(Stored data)
———

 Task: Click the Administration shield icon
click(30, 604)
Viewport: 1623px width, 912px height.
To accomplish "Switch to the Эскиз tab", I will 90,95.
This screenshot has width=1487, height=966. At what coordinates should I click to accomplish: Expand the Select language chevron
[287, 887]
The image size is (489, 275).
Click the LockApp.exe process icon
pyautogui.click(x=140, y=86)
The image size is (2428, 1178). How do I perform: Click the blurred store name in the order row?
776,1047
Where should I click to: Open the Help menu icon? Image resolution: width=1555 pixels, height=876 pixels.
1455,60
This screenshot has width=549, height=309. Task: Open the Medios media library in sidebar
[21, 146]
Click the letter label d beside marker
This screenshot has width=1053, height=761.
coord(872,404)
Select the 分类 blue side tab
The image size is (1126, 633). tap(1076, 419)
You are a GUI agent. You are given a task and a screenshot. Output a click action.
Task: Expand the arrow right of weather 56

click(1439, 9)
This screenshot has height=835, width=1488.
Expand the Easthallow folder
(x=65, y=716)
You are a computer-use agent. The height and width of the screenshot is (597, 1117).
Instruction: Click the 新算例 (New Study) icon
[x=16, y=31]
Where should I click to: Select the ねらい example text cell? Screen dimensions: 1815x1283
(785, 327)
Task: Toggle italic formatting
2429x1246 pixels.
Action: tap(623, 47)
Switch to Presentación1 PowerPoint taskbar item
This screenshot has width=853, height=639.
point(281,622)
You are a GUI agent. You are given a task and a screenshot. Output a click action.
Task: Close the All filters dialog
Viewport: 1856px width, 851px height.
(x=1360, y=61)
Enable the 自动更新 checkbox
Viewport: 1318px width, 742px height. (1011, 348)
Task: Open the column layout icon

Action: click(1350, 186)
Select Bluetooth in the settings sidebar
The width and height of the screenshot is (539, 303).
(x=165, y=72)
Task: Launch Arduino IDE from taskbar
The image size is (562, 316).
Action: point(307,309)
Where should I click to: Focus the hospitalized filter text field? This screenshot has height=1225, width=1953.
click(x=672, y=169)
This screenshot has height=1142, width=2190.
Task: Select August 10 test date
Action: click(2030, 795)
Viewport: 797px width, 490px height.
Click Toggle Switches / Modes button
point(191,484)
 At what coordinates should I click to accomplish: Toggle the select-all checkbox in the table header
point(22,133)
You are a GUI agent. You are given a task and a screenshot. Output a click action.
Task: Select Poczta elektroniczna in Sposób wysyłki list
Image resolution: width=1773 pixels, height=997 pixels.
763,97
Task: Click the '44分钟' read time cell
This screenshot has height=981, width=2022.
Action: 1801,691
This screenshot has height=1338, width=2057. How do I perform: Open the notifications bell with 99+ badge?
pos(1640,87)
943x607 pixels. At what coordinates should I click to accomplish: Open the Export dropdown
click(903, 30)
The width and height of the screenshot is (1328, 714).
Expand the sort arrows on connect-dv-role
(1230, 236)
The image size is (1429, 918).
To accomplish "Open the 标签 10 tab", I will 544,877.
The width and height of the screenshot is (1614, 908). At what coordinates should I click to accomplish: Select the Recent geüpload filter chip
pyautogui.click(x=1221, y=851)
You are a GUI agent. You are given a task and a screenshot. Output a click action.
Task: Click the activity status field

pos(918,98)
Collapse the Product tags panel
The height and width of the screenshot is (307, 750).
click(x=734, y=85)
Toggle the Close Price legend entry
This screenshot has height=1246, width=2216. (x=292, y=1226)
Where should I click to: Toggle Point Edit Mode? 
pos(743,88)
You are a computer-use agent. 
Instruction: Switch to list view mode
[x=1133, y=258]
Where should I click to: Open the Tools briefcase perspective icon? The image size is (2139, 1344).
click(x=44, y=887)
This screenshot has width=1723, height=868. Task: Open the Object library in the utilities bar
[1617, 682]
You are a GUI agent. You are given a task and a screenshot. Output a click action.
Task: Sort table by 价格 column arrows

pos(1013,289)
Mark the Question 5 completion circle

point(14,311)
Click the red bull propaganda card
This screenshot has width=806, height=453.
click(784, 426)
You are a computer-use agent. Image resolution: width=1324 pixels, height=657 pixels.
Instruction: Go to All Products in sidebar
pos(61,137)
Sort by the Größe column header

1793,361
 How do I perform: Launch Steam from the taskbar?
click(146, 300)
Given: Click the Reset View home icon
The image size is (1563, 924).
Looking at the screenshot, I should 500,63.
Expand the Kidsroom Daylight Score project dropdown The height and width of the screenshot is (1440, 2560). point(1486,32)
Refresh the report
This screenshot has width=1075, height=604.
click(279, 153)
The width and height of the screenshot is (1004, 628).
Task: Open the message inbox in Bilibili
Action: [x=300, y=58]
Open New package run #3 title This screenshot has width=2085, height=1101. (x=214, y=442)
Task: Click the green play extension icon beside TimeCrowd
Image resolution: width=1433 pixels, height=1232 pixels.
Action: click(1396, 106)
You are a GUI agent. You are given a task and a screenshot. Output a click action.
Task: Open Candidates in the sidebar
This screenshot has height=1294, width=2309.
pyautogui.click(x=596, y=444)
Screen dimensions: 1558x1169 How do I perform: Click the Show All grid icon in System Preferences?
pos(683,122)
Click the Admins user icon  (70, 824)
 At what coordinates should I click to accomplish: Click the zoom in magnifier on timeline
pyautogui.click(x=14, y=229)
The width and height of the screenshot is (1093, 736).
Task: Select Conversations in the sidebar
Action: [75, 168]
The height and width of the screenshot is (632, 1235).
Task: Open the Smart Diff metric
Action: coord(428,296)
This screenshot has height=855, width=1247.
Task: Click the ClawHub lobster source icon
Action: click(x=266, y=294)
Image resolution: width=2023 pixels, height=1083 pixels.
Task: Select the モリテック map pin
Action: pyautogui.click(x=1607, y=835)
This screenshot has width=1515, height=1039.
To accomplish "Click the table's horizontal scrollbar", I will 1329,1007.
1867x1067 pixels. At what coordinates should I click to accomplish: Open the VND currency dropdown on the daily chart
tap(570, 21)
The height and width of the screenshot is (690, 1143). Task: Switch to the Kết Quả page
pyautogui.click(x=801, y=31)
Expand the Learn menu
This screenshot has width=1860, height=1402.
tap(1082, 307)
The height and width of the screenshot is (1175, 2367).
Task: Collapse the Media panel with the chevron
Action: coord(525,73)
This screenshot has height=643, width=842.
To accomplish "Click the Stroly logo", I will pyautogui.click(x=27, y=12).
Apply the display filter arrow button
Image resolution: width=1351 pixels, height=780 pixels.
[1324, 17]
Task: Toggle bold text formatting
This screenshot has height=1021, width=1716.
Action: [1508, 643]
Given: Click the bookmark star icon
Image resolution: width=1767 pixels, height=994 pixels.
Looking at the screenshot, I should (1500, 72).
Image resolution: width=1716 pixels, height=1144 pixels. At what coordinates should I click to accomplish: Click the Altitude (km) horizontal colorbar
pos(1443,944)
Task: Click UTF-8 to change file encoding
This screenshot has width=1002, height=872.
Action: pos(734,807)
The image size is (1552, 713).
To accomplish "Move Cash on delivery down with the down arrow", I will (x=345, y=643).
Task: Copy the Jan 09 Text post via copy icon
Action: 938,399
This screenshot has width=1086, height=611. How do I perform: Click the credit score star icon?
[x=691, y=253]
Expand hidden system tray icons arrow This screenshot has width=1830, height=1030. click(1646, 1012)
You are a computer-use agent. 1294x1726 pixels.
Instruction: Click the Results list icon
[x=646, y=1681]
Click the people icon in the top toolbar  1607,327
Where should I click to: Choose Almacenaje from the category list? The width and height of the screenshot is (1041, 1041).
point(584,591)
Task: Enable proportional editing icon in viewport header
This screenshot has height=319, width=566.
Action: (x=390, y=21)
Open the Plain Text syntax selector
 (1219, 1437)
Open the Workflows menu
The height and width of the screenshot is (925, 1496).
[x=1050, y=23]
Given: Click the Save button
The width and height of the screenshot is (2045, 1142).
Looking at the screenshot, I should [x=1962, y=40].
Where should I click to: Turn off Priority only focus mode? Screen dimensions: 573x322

———

* How to complete this task: Set down, exactly as they appear above, all lines from the one that has "2429x1246 pixels." down to the one that has "Task: Select Poczta", including those two and no others.

* Exercise result:
2429x1246 pixels.
Action: tap(623, 47)
Switch to Presentación1 PowerPoint taskbar item
This screenshot has width=853, height=639.
point(281,622)
You are a GUI agent. You are given a task and a screenshot. Output a click action.
Task: Close the All filters dialog
Viewport: 1856px width, 851px height.
(x=1360, y=61)
Enable the 自动更新 checkbox
Viewport: 1318px width, 742px height. (1011, 348)
Task: Open the column layout icon

Action: click(1350, 186)
Select Bluetooth in the settings sidebar
The width and height of the screenshot is (539, 303).
(x=165, y=72)
Task: Launch Arduino IDE from taskbar
The image size is (562, 316).
Action: point(307,309)
Where should I click to: Focus the hospitalized filter text field? This screenshot has height=1225, width=1953.
click(x=672, y=169)
This screenshot has height=1142, width=2190.
Task: Select August 10 test date
Action: click(2030, 795)
Viewport: 797px width, 490px height.
Click Toggle Switches / Modes button
point(191,484)
 At what coordinates should I click to accomplish: Toggle the select-all checkbox in the table header
point(22,133)
You are a GUI agent. You are given a task and a screenshot. Output a click action.
Task: Select Poczta elektroniczna in Sposób wysyłki list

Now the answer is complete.